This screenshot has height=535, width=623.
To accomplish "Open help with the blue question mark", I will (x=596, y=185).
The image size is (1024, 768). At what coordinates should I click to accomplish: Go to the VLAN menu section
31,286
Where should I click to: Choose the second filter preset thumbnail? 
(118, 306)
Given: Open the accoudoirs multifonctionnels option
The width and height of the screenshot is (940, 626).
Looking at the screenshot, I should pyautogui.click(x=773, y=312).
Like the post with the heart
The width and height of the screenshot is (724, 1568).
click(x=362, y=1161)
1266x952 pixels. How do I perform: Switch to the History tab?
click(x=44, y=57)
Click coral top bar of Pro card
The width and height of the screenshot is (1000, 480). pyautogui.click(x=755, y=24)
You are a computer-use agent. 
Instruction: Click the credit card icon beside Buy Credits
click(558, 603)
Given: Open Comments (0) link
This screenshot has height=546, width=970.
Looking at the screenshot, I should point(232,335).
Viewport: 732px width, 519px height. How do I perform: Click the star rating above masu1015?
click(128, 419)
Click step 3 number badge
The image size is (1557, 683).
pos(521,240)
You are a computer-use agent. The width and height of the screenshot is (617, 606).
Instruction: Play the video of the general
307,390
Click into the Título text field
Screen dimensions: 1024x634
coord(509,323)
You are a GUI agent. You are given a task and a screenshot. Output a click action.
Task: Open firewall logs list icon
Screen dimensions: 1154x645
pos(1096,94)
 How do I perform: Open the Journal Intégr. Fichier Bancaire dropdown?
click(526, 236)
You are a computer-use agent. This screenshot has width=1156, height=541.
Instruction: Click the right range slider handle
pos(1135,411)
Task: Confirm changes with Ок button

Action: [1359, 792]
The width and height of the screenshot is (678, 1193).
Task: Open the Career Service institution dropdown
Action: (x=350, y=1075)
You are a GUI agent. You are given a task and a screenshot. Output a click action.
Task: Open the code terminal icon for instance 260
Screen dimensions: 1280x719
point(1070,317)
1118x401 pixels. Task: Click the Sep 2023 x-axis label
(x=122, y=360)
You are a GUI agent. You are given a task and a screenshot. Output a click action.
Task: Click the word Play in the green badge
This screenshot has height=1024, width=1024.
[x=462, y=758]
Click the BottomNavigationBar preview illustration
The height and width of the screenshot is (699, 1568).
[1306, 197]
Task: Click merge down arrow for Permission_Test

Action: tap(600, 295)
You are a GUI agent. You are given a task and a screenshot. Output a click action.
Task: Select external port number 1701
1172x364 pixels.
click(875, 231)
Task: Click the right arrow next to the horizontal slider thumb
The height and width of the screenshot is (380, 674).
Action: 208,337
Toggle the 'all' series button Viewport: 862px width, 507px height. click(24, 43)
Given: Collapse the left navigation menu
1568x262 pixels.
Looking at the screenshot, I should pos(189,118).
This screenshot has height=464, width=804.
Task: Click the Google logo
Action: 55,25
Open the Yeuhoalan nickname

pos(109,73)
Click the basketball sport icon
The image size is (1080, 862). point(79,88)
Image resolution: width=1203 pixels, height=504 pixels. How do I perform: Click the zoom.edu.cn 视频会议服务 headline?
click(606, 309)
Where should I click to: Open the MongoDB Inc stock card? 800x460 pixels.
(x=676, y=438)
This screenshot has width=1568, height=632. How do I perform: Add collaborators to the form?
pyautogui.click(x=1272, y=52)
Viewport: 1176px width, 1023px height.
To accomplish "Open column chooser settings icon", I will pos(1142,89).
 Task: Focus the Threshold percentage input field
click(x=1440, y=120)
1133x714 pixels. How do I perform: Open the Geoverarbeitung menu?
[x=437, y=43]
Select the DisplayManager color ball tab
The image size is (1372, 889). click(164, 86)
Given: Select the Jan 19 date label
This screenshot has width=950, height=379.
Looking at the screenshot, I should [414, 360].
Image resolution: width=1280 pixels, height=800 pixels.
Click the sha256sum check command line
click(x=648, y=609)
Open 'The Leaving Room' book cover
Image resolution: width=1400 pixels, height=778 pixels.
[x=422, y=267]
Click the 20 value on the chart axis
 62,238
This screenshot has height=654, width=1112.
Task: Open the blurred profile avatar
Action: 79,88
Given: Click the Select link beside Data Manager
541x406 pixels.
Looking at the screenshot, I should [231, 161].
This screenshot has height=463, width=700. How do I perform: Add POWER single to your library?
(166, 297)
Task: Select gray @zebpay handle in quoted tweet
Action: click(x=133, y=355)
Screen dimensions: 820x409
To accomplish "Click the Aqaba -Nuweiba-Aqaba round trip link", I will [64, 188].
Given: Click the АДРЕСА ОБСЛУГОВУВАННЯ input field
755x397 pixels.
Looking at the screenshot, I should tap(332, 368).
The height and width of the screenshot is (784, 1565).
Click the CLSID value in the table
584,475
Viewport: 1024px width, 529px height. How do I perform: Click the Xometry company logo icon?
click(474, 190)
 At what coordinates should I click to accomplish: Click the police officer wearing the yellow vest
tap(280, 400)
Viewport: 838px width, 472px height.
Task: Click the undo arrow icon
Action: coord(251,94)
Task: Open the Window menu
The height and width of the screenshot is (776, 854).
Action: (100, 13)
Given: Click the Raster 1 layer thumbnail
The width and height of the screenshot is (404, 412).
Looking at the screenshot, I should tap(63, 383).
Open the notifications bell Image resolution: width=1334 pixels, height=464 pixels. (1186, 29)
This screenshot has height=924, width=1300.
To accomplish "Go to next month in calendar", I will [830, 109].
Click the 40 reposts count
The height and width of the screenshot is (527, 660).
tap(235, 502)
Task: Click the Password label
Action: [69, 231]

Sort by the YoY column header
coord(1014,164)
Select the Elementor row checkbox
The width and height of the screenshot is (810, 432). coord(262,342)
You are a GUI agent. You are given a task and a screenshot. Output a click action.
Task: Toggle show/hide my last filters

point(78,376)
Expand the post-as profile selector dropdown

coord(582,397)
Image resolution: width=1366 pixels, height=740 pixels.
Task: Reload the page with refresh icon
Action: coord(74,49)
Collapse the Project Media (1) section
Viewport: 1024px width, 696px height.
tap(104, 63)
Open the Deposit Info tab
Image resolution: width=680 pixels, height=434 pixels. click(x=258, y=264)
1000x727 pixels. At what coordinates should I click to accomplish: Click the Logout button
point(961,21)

▶ _Goal of the exercise_
Line for line, set down the listing above again.

▶ _Exercise answer_
This screenshot has height=535, width=623.
To accomplish "Open help with the blue question mark", I will (x=596, y=185).
The image size is (1024, 768). At what coordinates should I click to accomplish: Go to the VLAN menu section
31,286
Where should I click to: Choose the second filter preset thumbnail? 
(118, 306)
Given: Open the accoudoirs multifonctionnels option
The width and height of the screenshot is (940, 626).
Looking at the screenshot, I should pyautogui.click(x=773, y=312).
Like the post with the heart
The width and height of the screenshot is (724, 1568).
click(x=362, y=1161)
1266x952 pixels. How do I perform: Switch to the History tab?
click(x=44, y=57)
Click coral top bar of Pro card
The width and height of the screenshot is (1000, 480). pyautogui.click(x=755, y=24)
You are a computer-use agent. 
Instruction: Click the credit card icon beside Buy Credits
click(558, 603)
Given: Open Comments (0) link
This screenshot has height=546, width=970.
Looking at the screenshot, I should point(232,335).
Viewport: 732px width, 519px height. How do I perform: Click the star rating above masu1015?
click(128, 419)
Click step 3 number badge
The image size is (1557, 683).
pos(521,240)
You are a computer-use agent. The width and height of the screenshot is (617, 606).
Instruction: Play the video of the general
307,390
Click into the Título text field
Screen dimensions: 1024x634
coord(509,323)
You are a GUI agent. You are given a task and a screenshot. Output a click action.
Task: Open firewall logs list icon
Screen dimensions: 1154x645
pos(1096,94)
 How do I perform: Open the Journal Intégr. Fichier Bancaire dropdown?
click(526, 236)
You are a computer-use agent. This screenshot has width=1156, height=541.
Instruction: Click the right range slider handle
pos(1135,411)
Task: Confirm changes with Ок button

Action: [1359, 792]
The width and height of the screenshot is (678, 1193).
Task: Open the Career Service institution dropdown
Action: (x=350, y=1075)
You are a GUI agent. You are given a task and a screenshot. Output a click action.
Task: Open the code terminal icon for instance 260
Screen dimensions: 1280x719
point(1070,317)
1118x401 pixels. Task: Click the Sep 2023 x-axis label
(x=122, y=360)
You are a GUI agent. You are given a task and a screenshot. Output a click action.
Task: Click the word Play in the green badge
This screenshot has height=1024, width=1024.
[x=462, y=758]
Click the BottomNavigationBar preview illustration
The height and width of the screenshot is (699, 1568).
[1306, 197]
Task: Click merge down arrow for Permission_Test

Action: tap(600, 295)
You are a GUI agent. You are given a task and a screenshot. Output a click action.
Task: Select external port number 1701
1172x364 pixels.
click(875, 231)
Task: Click the right arrow next to the horizontal slider thumb
The height and width of the screenshot is (380, 674).
Action: 208,337
Toggle the 'all' series button Viewport: 862px width, 507px height. click(24, 43)
Given: Collapse the left navigation menu
1568x262 pixels.
Looking at the screenshot, I should pos(189,118).
This screenshot has height=464, width=804.
Task: Click the Google logo
Action: 55,25
Open the Yeuhoalan nickname

pos(109,73)
Click the basketball sport icon
The image size is (1080, 862). point(79,88)
Image resolution: width=1203 pixels, height=504 pixels. How do I perform: Click the zoom.edu.cn 视频会议服务 headline?
click(606, 309)
Where should I click to: Open the MongoDB Inc stock card? 800x460 pixels.
(x=676, y=438)
This screenshot has width=1568, height=632. How do I perform: Add collaborators to the form?
pyautogui.click(x=1272, y=52)
Viewport: 1176px width, 1023px height.
To accomplish "Open column chooser settings icon", I will pos(1142,89).
 Task: Focus the Threshold percentage input field
click(x=1440, y=120)
1133x714 pixels. How do I perform: Open the Geoverarbeitung menu?
[x=437, y=43]
Select the DisplayManager color ball tab
The image size is (1372, 889). click(164, 86)
Given: Select the Jan 19 date label
This screenshot has width=950, height=379.
Looking at the screenshot, I should [414, 360].
Image resolution: width=1280 pixels, height=800 pixels.
Click the sha256sum check command line
click(x=648, y=609)
Open 'The Leaving Room' book cover
Image resolution: width=1400 pixels, height=778 pixels.
[x=422, y=267]
Click the 20 value on the chart axis
 62,238
This screenshot has height=654, width=1112.
Task: Open the blurred profile avatar
Action: 79,88
Given: Click the Select link beside Data Manager
541x406 pixels.
Looking at the screenshot, I should [231, 161].
This screenshot has height=463, width=700. How do I perform: Add POWER single to your library?
(166, 297)
Task: Select gray @zebpay handle in quoted tweet
Action: click(x=133, y=355)
Screen dimensions: 820x409
To accomplish "Click the Aqaba -Nuweiba-Aqaba round trip link", I will [64, 188].
Given: Click the АДРЕСА ОБСЛУГОВУВАННЯ input field
755x397 pixels.
Looking at the screenshot, I should tap(332, 368).
The height and width of the screenshot is (784, 1565).
Click the CLSID value in the table
584,475
Viewport: 1024px width, 529px height. How do I perform: Click the Xometry company logo icon?
click(474, 190)
 At what coordinates should I click to accomplish: Click the police officer wearing the yellow vest
tap(280, 400)
Viewport: 838px width, 472px height.
Task: Click the undo arrow icon
Action: coord(251,94)
Task: Open the Window menu
The height and width of the screenshot is (776, 854).
Action: (100, 13)
Given: Click the Raster 1 layer thumbnail
The width and height of the screenshot is (404, 412).
Looking at the screenshot, I should tap(63, 383).
Open the notifications bell Image resolution: width=1334 pixels, height=464 pixels. (1186, 29)
This screenshot has height=924, width=1300.
To accomplish "Go to next month in calendar", I will [830, 109].
Click the 40 reposts count
The height and width of the screenshot is (527, 660).
tap(235, 502)
Task: Click the Password label
Action: [69, 231]

Sort by the YoY column header
coord(1014,164)
Select the Elementor row checkbox
The width and height of the screenshot is (810, 432). coord(262,342)
You are a GUI agent. You are given a task and a screenshot. Output a click action.
Task: Toggle show/hide my last filters

point(78,376)
Expand the post-as profile selector dropdown

coord(582,397)
Image resolution: width=1366 pixels, height=740 pixels.
Task: Reload the page with refresh icon
Action: coord(74,49)
Collapse the Project Media (1) section
Viewport: 1024px width, 696px height.
tap(104, 63)
Open the Deposit Info tab
Image resolution: width=680 pixels, height=434 pixels. click(x=258, y=264)
1000x727 pixels. At what coordinates should I click to accomplish: Click the Logout button
point(961,21)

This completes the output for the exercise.